MRIs (magnetic resonance imaging) will provide more detailed information and will help the doctor see soft tissues in and around your area of injury (muscles, tendons, ligaments, fascia, and other connective tissues). The accuracy of an MRI will most likely provide your doctor with plenty of information to determine the grade of your thigh muscle tear. The MRI will also determine if there is additional ligament or tendon damage, inflammation, tendinopathies and many other associated conditions.
Should you seek medical attention?
This is up to your discretion; however any continued discomfort in your thigh area should be investigated. If you continue to experience the thigh muscle related injury symptoms and have tried the suggested conservative treatments for 2 -3 weeks, it is recommended that you seek professional medical attention. It is recommended you seek immediate attention if you:
- hear a "loud pop" in your muscle when injured
- have immediate severe pain, swelling or discoloration in your quadriceps
- experience severe weakness in your leg (compared to other leg) and have difficulty walking
- experience severe weakness in your leg (compared to other leg) and have difficulty walking
- have a temperature over 100.4 degrees F (38 degrees C)
- notice blue toe nails, numbness or coldness below your injury
Preventing Quadriceps Injuries
It is always better to prevent injuries rather than try to fix them after they happen, however that is not always the situation. A thigh muscle strain can be difficult to prevent as your major symptoms may start long after you've had the condition. In any case, there are a number of things you can do to keep yourself healthy and prevent further damage.
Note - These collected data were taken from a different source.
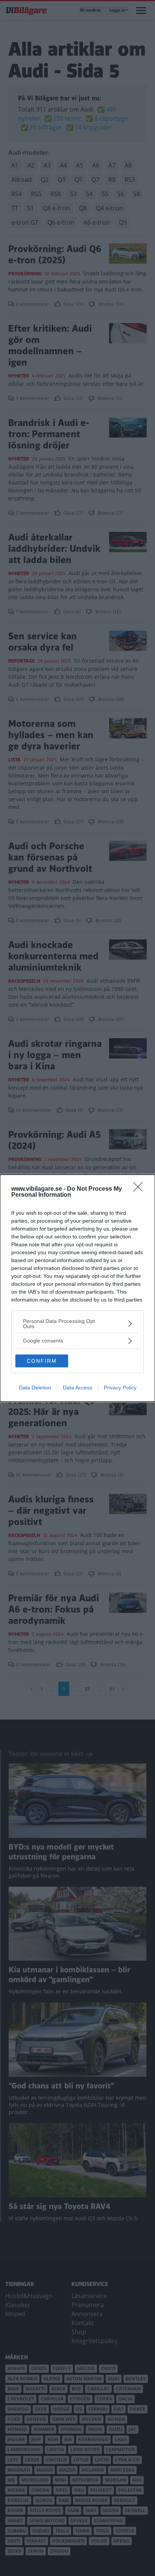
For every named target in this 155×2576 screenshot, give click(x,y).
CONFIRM (42, 1361)
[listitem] (77, 1323)
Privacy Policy (120, 1388)
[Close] (140, 1189)
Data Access (77, 1388)
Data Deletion (35, 1388)
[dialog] (77, 1288)
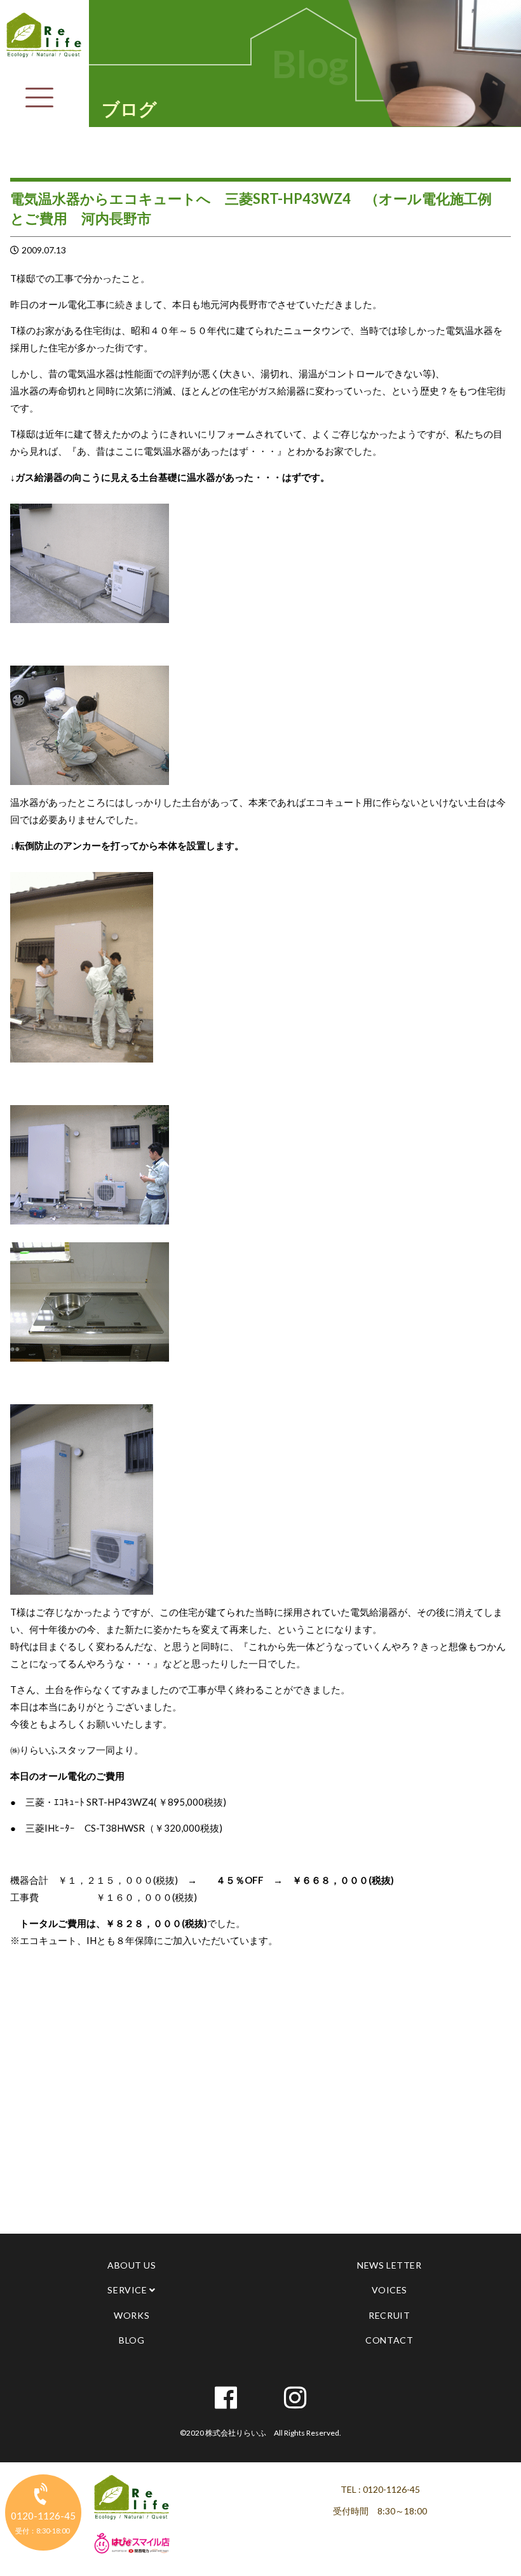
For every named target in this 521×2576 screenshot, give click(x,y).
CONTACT (389, 2340)
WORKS (131, 2315)
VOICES (389, 2289)
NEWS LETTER (389, 2265)
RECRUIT (389, 2315)
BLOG (131, 2340)
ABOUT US (131, 2265)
Maintain a strong and proper posture, and wear proper footwear and gear for your activity. This will ensure your body is properly aligned, and will prevent against slouching or bad form which will make you more prone to injury. Your equipment should be comfortable and provide enough padding (knee or thigh pads), and your shoes should provide sufficient sole stiffness and arch support.
Avoid doing too much to soon to give your body an opportunity to build up its endurance. This is especially important when participating in a new activity. Gradually increase your participation to prevent overstraining your muscles.
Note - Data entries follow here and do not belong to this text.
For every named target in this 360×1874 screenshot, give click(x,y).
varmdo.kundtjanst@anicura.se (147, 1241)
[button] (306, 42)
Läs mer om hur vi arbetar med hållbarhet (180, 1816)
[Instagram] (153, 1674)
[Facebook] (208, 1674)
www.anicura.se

Always warm up your muscles (especially your leg muscles) before working them to prepare your body and to raise your body temperature (15-20 minutes is the recommended time). Recovery from your activity can be enhanced by doing a cool down to lower your body temperature and relax your muscles.
To stabilize your thigh muscles, and increase your range of motion, maintain and build your strength, stability and flexibility of your quadriceps as well as your hamstrings, IT band, lower leg, gluteal, pelvis, low back and core body muscles. Light weights, exercise bands and balls are very beneficial for strengthening your lower body. Core balance training and exercises to develop strength, speed and agility, such as jumping or bounding movements (plyometrics). Yoga, tai chi, or a daily stretching routine will help to keep your muscles and joints supple - avoid sudden twisting and turning motions.
A regular exercise program that focuses on total body fitness and includes low-impact aerobic activity at least 3 days per week, such as walking, swimming or biking will help to keep you healthy overall and will strengthen your body to prevent against further quadriceps injuries.
Proper food and fluid intake prior to and/or during activities will ensure you have enough energy and will help to prevent against fatigue. Ensure you avoid dehydration which can lead to muscle cramping. Weight loss and/or weight maintenance involves eating a balanced diet full of protein, complex carbohydrates, fats, vitamins, minerals, phytochemicals and antioxidants which will help support a healthy system. If you gain just 10 pounds, your joints must bear from 25 up to 100 pounds extra, which can add unnecessary stress to your body. Limiting your caffeine, alcohol and nicotine consumption will also improve your health.